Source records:
▼

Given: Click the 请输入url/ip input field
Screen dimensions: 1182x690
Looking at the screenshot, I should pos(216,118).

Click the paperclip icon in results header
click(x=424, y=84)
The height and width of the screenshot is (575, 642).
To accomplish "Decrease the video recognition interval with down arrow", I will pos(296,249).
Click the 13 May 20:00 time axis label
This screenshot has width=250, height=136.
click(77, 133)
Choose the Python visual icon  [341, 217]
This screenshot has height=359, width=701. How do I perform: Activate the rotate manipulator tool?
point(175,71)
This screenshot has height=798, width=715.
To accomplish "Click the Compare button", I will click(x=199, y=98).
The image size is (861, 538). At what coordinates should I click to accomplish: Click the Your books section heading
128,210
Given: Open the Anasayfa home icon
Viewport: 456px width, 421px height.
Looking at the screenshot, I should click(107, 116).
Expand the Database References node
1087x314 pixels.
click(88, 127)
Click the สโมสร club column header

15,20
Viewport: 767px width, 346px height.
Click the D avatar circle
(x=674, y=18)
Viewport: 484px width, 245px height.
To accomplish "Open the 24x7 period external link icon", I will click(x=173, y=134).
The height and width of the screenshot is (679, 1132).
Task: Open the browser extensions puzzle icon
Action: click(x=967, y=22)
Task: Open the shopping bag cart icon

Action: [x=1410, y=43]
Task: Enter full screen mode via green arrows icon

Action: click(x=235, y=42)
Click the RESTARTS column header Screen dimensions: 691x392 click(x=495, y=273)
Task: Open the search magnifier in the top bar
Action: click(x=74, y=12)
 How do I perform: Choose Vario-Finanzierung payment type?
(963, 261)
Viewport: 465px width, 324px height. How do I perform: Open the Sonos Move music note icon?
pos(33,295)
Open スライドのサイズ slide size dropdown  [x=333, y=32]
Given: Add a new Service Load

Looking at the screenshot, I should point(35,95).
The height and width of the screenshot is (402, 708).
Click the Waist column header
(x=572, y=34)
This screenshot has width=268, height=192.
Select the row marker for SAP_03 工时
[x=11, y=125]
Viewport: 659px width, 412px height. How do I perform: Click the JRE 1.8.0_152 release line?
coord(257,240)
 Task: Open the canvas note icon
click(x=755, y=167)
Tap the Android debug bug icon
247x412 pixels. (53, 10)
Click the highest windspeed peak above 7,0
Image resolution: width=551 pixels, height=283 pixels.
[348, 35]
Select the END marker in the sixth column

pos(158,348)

▲

Task prompt:
Starting at the line that contains "The image size" and stopping after the line that contains "Viewport: 484px width, 245px height.", write out every line exactly as it appears above, and no other line.

Expected output:
The image size is (861, 538). At what coordinates should I click to accomplish: Click the Your books section heading
128,210
Given: Open the Anasayfa home icon
Viewport: 456px width, 421px height.
Looking at the screenshot, I should click(107, 116).
Expand the Database References node
1087x314 pixels.
click(88, 127)
Click the สโมสร club column header

15,20
Viewport: 767px width, 346px height.
Click the D avatar circle
(x=674, y=18)
Viewport: 484px width, 245px height.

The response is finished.